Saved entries

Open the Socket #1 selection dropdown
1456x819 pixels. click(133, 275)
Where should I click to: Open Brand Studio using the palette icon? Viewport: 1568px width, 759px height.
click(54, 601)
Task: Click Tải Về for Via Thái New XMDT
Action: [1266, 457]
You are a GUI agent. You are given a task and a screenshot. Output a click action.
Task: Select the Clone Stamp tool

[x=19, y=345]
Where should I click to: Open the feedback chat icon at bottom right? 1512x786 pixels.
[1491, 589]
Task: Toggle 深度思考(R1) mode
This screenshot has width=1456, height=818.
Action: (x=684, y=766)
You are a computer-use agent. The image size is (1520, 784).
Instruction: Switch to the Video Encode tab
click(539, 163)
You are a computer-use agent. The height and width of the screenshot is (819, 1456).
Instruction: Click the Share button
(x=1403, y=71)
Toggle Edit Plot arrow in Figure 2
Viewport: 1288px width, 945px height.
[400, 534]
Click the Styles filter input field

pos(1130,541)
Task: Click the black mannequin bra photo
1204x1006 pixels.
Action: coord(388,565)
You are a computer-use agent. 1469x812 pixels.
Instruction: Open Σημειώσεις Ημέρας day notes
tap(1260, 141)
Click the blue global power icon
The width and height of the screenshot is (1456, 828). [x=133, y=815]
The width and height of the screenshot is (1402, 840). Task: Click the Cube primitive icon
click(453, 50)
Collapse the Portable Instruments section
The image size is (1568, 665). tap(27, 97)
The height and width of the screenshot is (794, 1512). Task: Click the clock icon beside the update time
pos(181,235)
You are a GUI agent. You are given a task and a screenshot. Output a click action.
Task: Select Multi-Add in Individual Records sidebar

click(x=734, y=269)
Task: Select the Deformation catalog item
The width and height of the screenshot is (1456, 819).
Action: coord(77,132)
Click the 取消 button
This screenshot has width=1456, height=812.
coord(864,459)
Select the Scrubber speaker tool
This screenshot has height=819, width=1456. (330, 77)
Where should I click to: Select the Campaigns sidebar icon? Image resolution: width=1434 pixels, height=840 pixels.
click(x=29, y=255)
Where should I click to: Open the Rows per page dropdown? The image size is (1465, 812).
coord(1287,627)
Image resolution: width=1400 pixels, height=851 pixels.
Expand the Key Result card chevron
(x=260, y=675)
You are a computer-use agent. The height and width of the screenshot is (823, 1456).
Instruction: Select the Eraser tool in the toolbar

• **PROBLEM TO SOLVE**: From the entries above, tally the lines that contain the string "agent". Report the total and nothing more.

• **TASK RESULT**: 6